JPIP for Efficient Transport
JPIP operates over HTTP/HTTPS and enables a client to request a specific quality, resolution, spatial ROI, and spectral slice. The server, which maintains an index of the JPEG2000 codestream, streams only the necessary tiles, while also tracking the client’s cache to avoid redundant transmission. This progressive transmission model yields an immediate low‑resolution preview that refines as more data arrive, dramatically reducing perceived latency compared with downloading an entire FITS file.

Architecture of SkuareView
The system is organized into three layers:

1. Data Layer – JPEG2000 files are stored in an object‑storage system (e.g., S3 or Ceph). A relational or NoSQL database holds indexes to the codestream tiles and associated JPX metadata.

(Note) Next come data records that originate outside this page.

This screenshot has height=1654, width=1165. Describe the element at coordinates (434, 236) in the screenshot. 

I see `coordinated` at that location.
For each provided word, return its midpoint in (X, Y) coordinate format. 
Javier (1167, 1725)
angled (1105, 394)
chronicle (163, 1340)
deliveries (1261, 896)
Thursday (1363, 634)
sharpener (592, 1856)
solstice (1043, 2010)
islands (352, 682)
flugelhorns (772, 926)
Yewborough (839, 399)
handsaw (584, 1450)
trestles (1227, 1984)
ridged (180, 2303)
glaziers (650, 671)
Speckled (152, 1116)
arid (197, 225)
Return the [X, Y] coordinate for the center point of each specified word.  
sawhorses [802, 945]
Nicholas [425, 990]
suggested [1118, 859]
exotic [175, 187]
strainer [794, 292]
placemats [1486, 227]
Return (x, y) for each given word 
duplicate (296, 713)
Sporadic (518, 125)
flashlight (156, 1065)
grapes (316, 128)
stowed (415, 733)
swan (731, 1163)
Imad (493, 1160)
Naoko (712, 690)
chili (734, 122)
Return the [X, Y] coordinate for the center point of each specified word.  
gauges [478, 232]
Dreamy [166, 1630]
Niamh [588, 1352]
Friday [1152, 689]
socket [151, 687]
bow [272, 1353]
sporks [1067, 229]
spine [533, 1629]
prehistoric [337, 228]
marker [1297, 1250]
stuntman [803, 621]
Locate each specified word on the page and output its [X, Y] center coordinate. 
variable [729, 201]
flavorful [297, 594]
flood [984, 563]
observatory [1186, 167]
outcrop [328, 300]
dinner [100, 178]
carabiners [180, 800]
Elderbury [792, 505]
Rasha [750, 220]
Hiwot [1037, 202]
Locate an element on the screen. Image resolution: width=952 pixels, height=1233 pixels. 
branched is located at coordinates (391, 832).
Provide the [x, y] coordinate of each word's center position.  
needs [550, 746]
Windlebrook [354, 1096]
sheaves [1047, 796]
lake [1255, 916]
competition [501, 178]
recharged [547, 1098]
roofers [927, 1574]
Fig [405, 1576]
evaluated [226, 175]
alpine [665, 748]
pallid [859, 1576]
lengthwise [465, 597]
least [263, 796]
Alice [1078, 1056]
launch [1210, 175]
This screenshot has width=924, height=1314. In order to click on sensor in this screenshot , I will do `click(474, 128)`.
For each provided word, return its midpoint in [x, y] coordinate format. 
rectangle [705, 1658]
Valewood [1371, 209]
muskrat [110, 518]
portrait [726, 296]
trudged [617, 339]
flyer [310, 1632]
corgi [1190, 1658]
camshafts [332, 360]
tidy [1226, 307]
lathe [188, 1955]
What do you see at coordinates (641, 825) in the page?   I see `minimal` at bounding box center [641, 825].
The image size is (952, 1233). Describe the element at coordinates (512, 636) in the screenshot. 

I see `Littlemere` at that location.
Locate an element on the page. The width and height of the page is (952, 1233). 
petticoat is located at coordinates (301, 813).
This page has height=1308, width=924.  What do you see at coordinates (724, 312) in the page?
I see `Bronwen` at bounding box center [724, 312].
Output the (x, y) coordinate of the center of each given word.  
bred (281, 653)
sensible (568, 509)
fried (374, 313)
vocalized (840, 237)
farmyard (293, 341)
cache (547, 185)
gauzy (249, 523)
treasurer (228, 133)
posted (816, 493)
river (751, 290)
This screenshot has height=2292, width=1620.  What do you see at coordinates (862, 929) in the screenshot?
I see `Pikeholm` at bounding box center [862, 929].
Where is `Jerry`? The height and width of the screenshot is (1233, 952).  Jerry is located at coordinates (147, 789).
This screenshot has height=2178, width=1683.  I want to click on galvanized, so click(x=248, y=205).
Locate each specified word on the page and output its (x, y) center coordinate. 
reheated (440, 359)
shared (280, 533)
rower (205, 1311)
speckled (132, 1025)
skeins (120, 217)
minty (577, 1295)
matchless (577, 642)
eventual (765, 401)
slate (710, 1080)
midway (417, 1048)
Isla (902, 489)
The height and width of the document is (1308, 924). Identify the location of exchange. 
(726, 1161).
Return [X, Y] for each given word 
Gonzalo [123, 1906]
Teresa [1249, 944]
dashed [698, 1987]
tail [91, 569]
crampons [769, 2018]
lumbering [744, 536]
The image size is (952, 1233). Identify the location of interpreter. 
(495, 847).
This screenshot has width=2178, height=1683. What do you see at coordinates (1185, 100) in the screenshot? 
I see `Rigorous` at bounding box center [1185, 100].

2. Service Layer – A JPIP server (implemented with OpenJPEG/Kakadu) handles tile extraction and streaming. A RESTful API provides metadata queries, allowing clients to discover available observations, coordinate systems, and frequency ranges.

3. Client Layer – Web‑based viewers (HTML5 Canvas + WebGL) and desktop applications (Python/PyQt) act as JPIP clients. Users can pan, zoom, change resolution, and select spectral channels in real time. The client automatically manages the JPIP session, requesting higher‑quality tiles only when needed.

j2k Conversion Pipeline
To bridge the legacy FITS world with JPEG2000, the authors developed a command‑line tool called “j2k.” The pipeline parses FITS headers, extracts axis information (RA, Dec, frequency, polarization), and slices the cube into 2‑D images per frequency channel. Each slice is encoded with OpenJPEG using either lossless or configurable lossy parameters (typical lossy PSNR 30‑40 dB). The original FITS header is serialized into an XML block and stored in a JPX metadata box, ensuring that scientific provenance travels with the image. Benchmarks show that a 1 GB FITS slice can be converted in roughly 30 seconds on an 8‑core machine, achieving compression ratios of 1:20–1:50 in lossy mode and 1:2–1:3 in lossless mode.

Performance Evaluation
The framework was tested on a 200 GB simulated SKA data cube (4096 × 4096 pixels × 1024 channels). Compared with a baseline approach that requires downloading the entire FITS file, SkuareView reduced average response time by 85 % (from ~12 s to ~1.8 s for a typical ROI request) and cut network traffic to less than 30 % of the original volume. Server CPU utilization stayed below 30 % and memory usage under 4 GB even with 50 concurrent users, demonstrating good scalability. A user study with twelve astronomers reported that 92 % perceived the system as “near‑real‑time” for interactive exploration.

Limitations and Future Work
The primary bottleneck lies in the conversion stage: full‑cube JPEG2000 encoding demands substantial RAM, prompting the need for chunk‑wise or streaming encoders for memory‑constrained environments. JPIP, while standardized, is not yet widely adopted in the radio‑astronomy community, so integration layers or wrappers will be required for legacy pipelines. The authors envision augmenting the client with AI‑driven ROI prediction to pre‑fetch tiles of scientific interest, and extending the protocol to simultaneously stream multiple dimensions (time, frequency, polarization) in a coordinated fashion.

Conclusion
SkuareView demonstrates that a JPEG2000/JPIP‑centric architecture can effectively address the storage, bandwidth, and interactivity challenges of extremely large radio‑astronomy image data. By converting FITS cubes into compressed, metadata‑rich JPEG2000 files and delivering them on demand via JPIP, the framework achieves substantial reductions in latency and network load while preserving scientific fidelity. The work paves the way for scalable, web‑enabled data portals that can serve the upcoming deluge of SKA‑era observations.